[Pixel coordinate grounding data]
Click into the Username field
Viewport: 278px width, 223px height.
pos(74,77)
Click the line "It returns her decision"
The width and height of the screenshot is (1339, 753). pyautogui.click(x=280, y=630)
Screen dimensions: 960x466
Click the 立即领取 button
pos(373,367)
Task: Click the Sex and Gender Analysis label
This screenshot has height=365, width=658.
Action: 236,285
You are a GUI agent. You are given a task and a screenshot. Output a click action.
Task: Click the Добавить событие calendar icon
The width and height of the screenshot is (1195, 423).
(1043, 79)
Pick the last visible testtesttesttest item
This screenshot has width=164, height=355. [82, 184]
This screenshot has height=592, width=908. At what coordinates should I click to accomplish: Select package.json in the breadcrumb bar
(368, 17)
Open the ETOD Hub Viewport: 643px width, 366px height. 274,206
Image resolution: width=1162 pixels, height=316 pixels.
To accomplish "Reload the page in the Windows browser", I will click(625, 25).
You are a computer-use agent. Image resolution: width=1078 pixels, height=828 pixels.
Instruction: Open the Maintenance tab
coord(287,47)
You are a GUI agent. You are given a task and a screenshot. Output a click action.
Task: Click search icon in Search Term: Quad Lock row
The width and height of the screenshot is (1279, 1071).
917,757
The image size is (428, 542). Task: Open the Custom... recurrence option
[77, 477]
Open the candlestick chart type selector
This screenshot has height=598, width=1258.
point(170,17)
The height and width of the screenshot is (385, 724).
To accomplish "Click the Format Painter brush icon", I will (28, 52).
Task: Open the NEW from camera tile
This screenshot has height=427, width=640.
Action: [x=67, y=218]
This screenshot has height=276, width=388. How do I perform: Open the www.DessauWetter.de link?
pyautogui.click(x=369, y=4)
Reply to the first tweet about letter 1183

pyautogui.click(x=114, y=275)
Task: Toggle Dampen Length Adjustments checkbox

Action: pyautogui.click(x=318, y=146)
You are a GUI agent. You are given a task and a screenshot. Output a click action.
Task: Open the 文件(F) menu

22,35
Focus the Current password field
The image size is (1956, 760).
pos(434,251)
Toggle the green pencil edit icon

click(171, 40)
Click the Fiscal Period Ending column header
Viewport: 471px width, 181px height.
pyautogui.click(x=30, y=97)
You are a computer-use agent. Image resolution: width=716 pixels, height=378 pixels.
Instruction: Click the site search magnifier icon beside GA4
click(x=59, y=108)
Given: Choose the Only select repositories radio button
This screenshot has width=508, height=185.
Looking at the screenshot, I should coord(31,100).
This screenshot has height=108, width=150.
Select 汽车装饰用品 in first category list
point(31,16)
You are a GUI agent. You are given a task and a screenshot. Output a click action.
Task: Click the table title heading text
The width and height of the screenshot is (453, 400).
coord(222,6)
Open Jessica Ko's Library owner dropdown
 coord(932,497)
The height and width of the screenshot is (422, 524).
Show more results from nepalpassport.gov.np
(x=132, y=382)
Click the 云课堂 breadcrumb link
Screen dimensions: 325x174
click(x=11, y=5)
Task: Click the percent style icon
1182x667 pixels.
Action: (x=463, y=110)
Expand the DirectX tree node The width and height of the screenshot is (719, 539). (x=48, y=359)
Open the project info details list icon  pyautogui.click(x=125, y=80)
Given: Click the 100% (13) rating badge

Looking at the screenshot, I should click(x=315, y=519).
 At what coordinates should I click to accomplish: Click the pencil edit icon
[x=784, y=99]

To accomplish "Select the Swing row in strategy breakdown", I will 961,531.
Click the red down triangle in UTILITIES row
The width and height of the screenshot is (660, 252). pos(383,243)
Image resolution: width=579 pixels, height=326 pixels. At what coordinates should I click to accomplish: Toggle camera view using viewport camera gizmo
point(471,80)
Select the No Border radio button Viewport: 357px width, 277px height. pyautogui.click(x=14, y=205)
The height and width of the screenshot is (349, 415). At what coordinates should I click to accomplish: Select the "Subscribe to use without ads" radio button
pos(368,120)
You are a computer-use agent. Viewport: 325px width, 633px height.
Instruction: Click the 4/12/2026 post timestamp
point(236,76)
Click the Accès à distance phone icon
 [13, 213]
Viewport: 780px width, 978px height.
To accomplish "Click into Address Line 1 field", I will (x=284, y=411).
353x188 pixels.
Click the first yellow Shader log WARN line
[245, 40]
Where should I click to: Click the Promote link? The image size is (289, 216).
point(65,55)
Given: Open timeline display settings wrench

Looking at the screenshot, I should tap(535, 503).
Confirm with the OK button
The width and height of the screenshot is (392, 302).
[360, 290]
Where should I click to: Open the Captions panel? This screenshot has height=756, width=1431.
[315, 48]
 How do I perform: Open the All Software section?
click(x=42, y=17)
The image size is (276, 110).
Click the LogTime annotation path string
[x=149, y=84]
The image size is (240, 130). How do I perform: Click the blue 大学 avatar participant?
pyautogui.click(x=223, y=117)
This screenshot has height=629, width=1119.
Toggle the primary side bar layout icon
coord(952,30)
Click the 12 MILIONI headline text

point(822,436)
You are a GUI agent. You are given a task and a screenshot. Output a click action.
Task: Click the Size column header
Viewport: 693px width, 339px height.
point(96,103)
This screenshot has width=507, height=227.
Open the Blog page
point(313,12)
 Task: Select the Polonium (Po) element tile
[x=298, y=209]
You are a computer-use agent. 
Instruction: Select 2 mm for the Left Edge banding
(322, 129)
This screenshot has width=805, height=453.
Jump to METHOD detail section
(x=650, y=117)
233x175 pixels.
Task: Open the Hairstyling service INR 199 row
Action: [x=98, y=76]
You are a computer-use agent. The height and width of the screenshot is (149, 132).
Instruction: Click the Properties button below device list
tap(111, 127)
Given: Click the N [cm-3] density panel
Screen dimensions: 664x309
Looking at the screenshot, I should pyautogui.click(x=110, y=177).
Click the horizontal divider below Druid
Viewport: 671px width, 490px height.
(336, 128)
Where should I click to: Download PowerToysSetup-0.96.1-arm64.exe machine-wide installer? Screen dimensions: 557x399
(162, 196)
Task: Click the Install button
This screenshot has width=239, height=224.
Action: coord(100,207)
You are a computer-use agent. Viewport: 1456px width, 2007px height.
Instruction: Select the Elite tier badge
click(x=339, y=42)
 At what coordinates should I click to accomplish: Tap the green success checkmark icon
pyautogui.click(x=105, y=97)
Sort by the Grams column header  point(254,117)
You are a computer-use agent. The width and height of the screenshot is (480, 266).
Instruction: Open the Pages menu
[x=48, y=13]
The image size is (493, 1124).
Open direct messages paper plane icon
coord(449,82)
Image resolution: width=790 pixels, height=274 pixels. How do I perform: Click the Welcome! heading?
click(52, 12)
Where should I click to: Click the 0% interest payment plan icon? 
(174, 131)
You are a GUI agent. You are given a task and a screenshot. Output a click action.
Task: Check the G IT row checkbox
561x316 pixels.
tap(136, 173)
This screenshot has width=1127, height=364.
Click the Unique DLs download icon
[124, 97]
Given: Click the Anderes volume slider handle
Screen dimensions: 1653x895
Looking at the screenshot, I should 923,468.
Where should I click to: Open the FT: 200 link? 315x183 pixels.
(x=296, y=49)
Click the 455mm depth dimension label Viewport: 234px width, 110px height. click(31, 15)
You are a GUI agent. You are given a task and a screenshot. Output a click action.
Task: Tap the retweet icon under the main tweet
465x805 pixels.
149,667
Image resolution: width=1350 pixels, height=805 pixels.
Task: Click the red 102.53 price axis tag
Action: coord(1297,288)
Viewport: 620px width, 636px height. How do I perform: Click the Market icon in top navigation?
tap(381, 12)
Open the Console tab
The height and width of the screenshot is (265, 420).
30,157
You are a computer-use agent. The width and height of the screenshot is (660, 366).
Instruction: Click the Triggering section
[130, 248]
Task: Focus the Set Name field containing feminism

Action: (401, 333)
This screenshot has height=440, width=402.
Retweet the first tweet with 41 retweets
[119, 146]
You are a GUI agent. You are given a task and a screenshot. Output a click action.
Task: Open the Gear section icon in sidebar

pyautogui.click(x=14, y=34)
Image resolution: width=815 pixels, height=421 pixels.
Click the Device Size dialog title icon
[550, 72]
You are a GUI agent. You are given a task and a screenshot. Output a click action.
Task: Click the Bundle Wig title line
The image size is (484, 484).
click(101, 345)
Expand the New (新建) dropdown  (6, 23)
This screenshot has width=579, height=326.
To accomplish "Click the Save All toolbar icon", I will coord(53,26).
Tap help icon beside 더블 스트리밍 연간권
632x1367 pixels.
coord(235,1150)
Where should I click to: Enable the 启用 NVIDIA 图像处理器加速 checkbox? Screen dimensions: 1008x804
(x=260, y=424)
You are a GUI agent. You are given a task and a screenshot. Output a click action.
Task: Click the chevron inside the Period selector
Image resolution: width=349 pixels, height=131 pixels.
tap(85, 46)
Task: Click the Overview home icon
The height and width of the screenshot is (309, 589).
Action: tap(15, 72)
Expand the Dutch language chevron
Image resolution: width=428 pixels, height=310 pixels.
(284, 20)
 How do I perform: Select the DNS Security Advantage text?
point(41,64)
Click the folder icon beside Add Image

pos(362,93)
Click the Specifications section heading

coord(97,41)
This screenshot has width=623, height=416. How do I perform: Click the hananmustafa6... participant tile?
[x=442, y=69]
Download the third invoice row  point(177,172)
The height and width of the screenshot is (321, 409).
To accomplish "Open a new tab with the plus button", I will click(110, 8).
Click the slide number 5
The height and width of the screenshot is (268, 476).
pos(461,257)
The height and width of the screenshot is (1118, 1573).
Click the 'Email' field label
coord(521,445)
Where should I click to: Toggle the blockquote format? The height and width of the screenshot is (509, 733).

**YOUR OBJECTIVE:**
Looking at the entries above, can you reproduce exactly the lines from the one that holds "The width and height of the screenshot is (453, 400)." through the one that holds "Expand the DirectX", and only those?

**REPLY:**
The width and height of the screenshot is (453, 400).
coord(222,6)
Open Jessica Ko's Library owner dropdown
 coord(932,497)
The height and width of the screenshot is (422, 524).
Show more results from nepalpassport.gov.np
(x=132, y=382)
Click the 云课堂 breadcrumb link
Screen dimensions: 325x174
click(x=11, y=5)
Task: Click the percent style icon
1182x667 pixels.
Action: (x=463, y=110)
Expand the DirectX tree node The width and height of the screenshot is (719, 539). (x=48, y=359)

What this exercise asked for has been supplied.